See African-American, Native American, and Pacific and Asian art and artifacts at the Hampton University Museum on the lovely and historic campus. It is the oldest African-American museum in the nation with over 9000 objects in its collection.
Motorcycle, drive or bike the scenic back roads around the many Suffolk Lakes.
Camp locally overnight under the water oak trees at First Landing State Park and take a swim on the Bay beach there before returning to your campsite for the evening’s cookout.
Why not? Take the Amtrak train from Norfolk’s brand-new railroad station to Washington, DC’s Union Station, spend the night in a local hotel, and return the next day.
Take a country road drive from Great Bridge to Virginia Beach along Mt. Pleasant Road. On the way, stop by Bergey’s Dairy and get an ice cream. Oh, and go ahead and buy that inviting chicken pot pie in the cold case.
If you haven’t tried it yet, go ride The Tide from one end to another and see what all the fuss is about. We’ll bet you can’t help but think, “It would be nice to be able to ride this all the way from Norfolk to the Oceanfront.” Hmmm?
Sports fans can visit the Virginia Sports Hall of Fame in Portsmouth.
Take a self-guided walking tour of the historic homes along Norfolk’s Freemason Street; then, from there, walk north across the Ghent Footbridge and stroll among the venerable mansions of Mowbray Arch along several streets.
Tour the Hunter House Victorian Museum on Freemason Street and see what it was like to live here in that bygone era.
GOLF! That new multi-level golf driving range with the huge threatening-looking net next to I-264; Sleepy Hole golf course/park; the ODU 9-holer; many top-notch Beach golf courses; etc etc.
Pull your vehicle up to the car port at Doumar’s and order a BBQ, limeade and ice cream as patrons have done for over 60 years.
Take the family to the Virginia Zoo and observe lions, tigers, giraffes and rhinos.
Fly a kite from the top of Mount Trashmore in Virginia Beach.
Go see a local band performing original music at the Taphouse Ghent, Shaka’s Live or Belmont House of Smoke.
Take-in an international performance presented by the Virginia Arts Festival.
Attend the Virginia International Tattoo at Scope.
Walk the Labyrinth at the Edgar Cayce ARE Center.
Have drinks on the Ocean View Pier at sunset.
Purchase fish right off the boat next to Dockside Restaurant near the Lesner Bridge.
Watch the stars or a laser show at the Virginia Living Museum in Newport News.
Stroll the grounds and enter the historic Hermitage Museum & Gardens in Norfolk.
Join the Annual Olde Towne Ghost Walk in Portsmouth during Halloween season.
Drive across the Chesapeake Bay-Bridge Tunnel.
Enjoy a tasting flight at Mermaid & Williamsburg Wineries.
Watch a fireworks display on the 4th of July in downtown Norfolk or the Virginia Beach Oceanfront.
Go antiquing in Phoebus on a Saturday morning.
Pitch in: Volunteer at a local soup kitchen; pick up trash on the sidewalk; clean the local rivers and Bay; help a non-profit sell beer; become a docent at a museum.
Attend a city council meeting in your municipality.
Sit in on an open mic night and play a song of your own – even if you make it up on the spot.
Attend a church, temple or masque service that is different from your faith or denomination.
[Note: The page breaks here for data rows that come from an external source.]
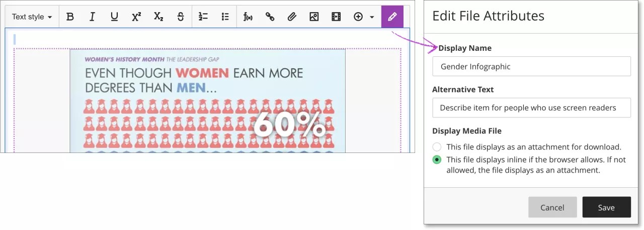Click the Display Name input field
This screenshot has width=644, height=230.
coord(531,66)

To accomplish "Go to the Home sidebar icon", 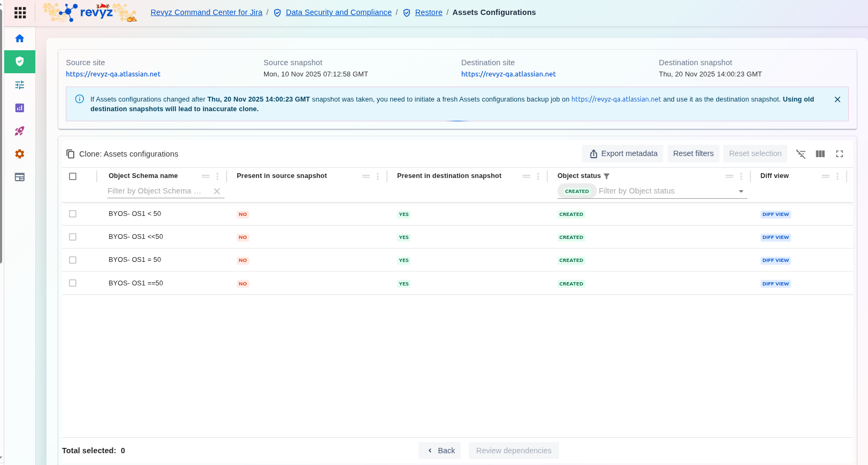I will [20, 38].
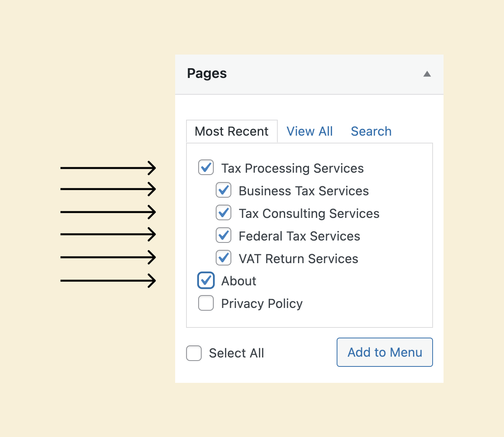The width and height of the screenshot is (504, 437).
Task: Uncheck the Federal Tax Services checkbox
Action: (224, 235)
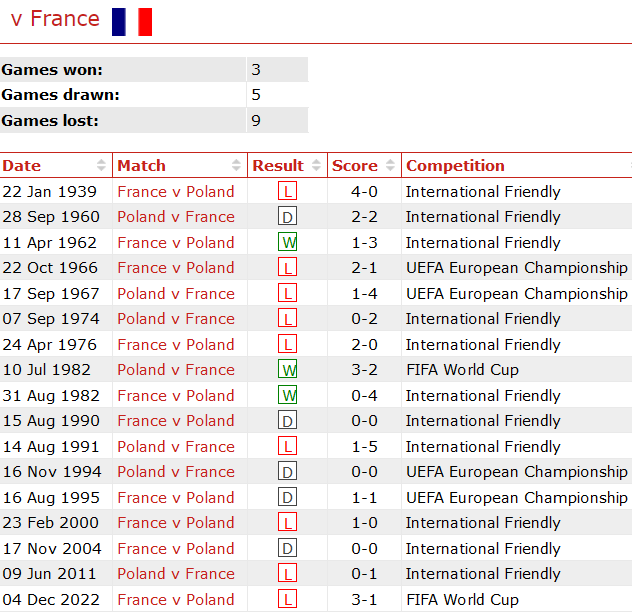Sort table by Date column arrows
This screenshot has height=612, width=632.
tap(101, 166)
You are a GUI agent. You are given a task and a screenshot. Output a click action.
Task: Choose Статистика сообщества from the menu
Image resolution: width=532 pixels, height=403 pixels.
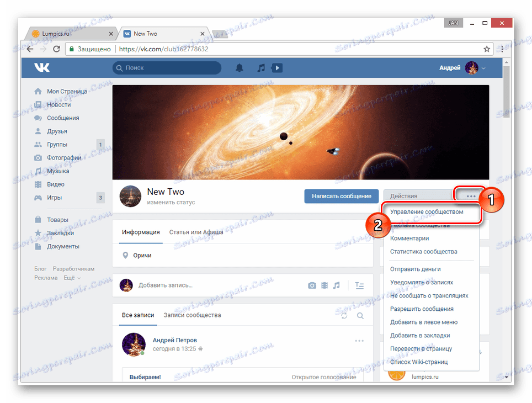pos(423,252)
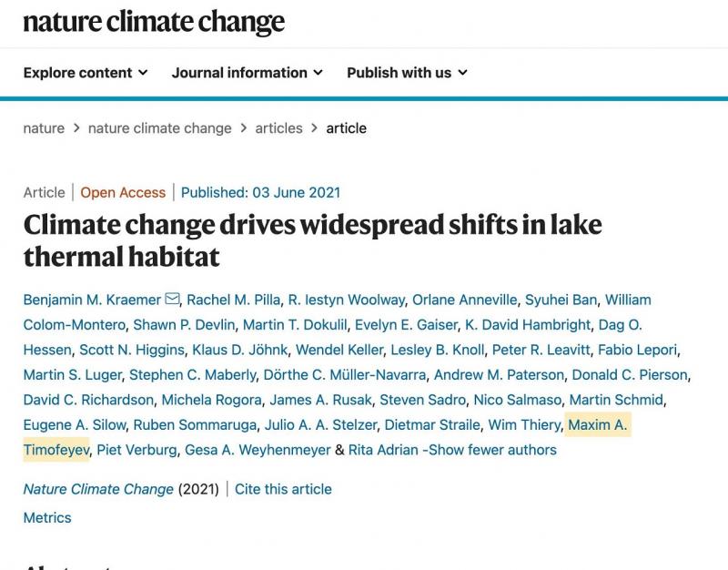Expand the Explore content menu
Viewport: 728px width, 570px height.
pos(86,73)
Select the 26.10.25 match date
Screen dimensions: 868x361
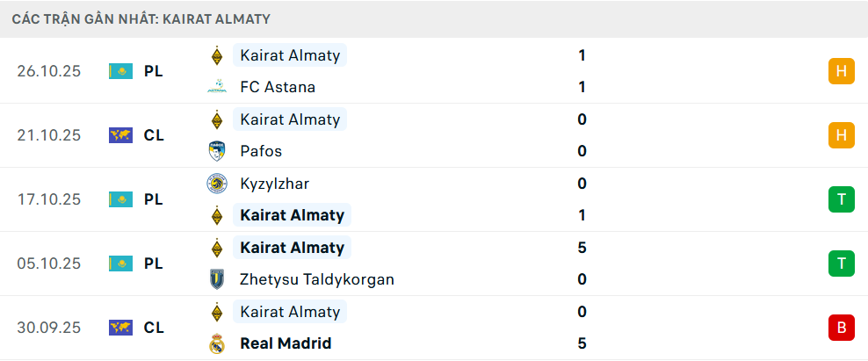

You’ll come away with a better understanding.
Attend a block party. It’s more fun when you can drink a beer and listen to live music in the streets of Ghent, downtown Hampton or Norfolk.
People watch at an outdoor café in Virginia Beach Town Center, Merchant’s Square in Colonial Williamsburg or Virginia Beach Boardwalk.
Go to a locally-owned coffee shop, have a cup of java and a conversation with someone you don’t know. Leave your laptop, cell phone and tablet at home. Consider it Digital Detox.